GE Aerospace Investors Don’t Realize They Have a Cash Machine

GE Aerospace just hit it out of the park on earnings. Investors should get used to this because the company is set up for knocking home runs — like having an eternally youthful Aaron Judge in the batter’s box — for years and perhaps decades to come.

The numbers are eye-popping. Second-quarter revenue jumped 21% to $11 billion, and profit margins jumped almost 6 percentage points to 21.7%, driven by commercial engine maintenance and repair, the company reported on Thursday. GE raised its guidance for this year and now expects to earn $11.5 billion of operating profit in 2028, up from a forecast of $10 billion it gave last year. That increase was driven by expected revenue growth of more than 10% for the next several years, up from a forecast last year of high-single-digit sales growth.

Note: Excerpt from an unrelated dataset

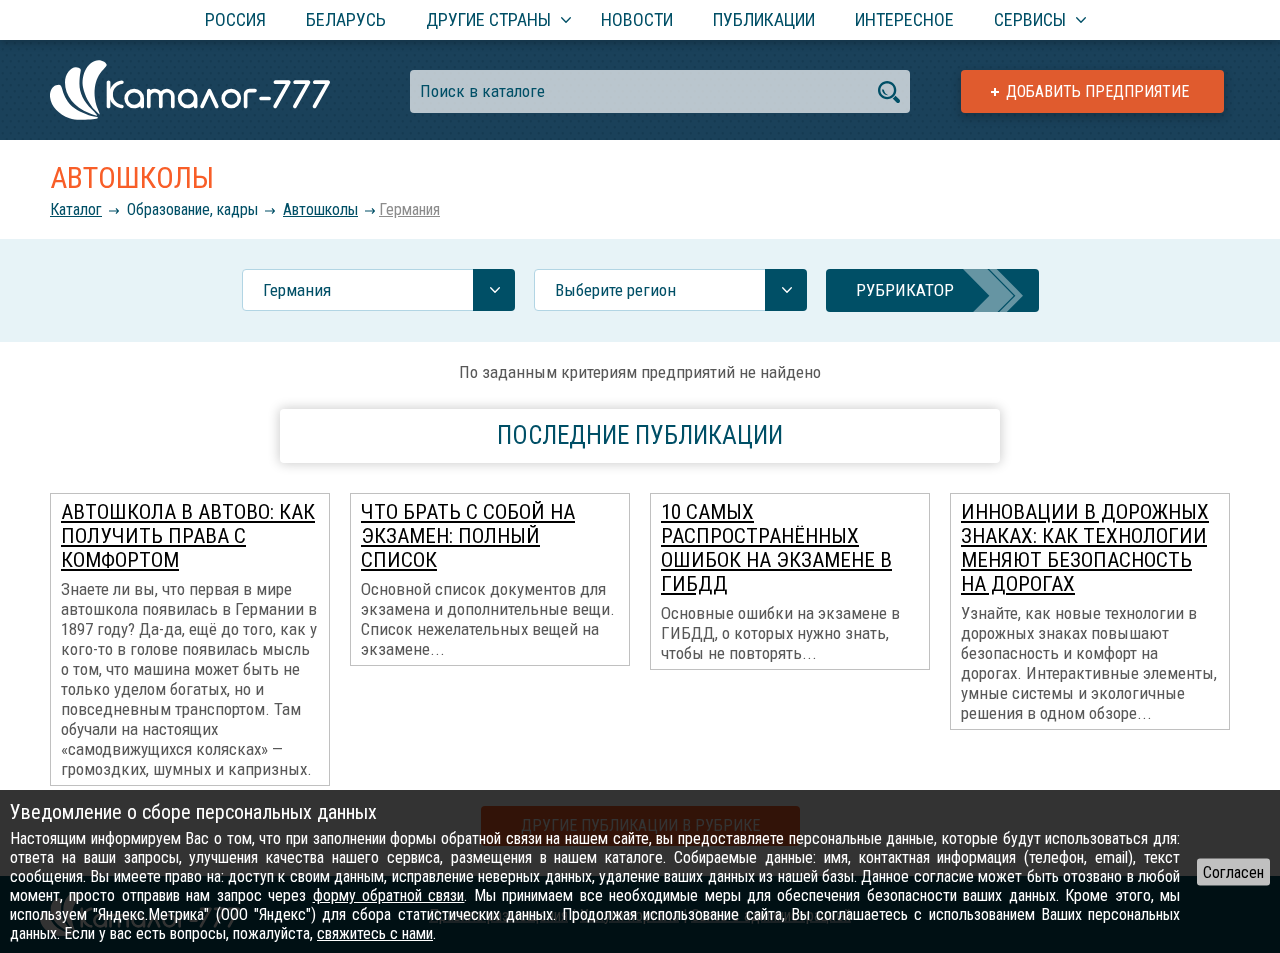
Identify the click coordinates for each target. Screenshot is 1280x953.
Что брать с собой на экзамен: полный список (468, 536)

So what gives with investors, who drove shares down 3% at one point? For one, analysts had been expecting an even larger guidance increase. For another, the stock is expensive after GE shares gained 60% this year before trading on Thursday, which has boosted the price-to-earnings ratio to more than 46 times, compared with the S&P 500 Index’s P/E of 25 times.

Still, it shouldn’t be hard for shareholders to look past these quibbles because GE Aerospace will be a cash-spewing machine for years to come, and Chief Executive Officer Larry Culp has a history of eagerly returning proceeds through buybacks and dividends.

There are no weaknesses in the fundamentals powering profits. Growth in commercial flights is expected to outpace that of the global economy, and defense spending is poised to increase over the next several years because of myriad global threats.

GE has become the supplier of choice for aircraft engines. Three-fourths of commercial flights are now powered by GE engines, with 49,000 in service, and that number is growing. This is important because GE earns much more money from servicing engines than it does from selling them. New engines, such as the LEAP power plant, actually lose money on each delivery during the early stages of their life cycles.

The company has caught a tailwind from airlines that are flying their jets longer because Boeing Co. and Airbus SE haven’t kept up with demand for new aircraft deliveries. These older engines, principally the CFM-56 that powers earlier versions of the Boeing 737, require more service. GE is expanding its maintenance and repair operations both with its own shops and third-party partners and is investing in equipment to make shop work more efficient. This lucrative business only grows as airlines choose GE engines for their new aircraft.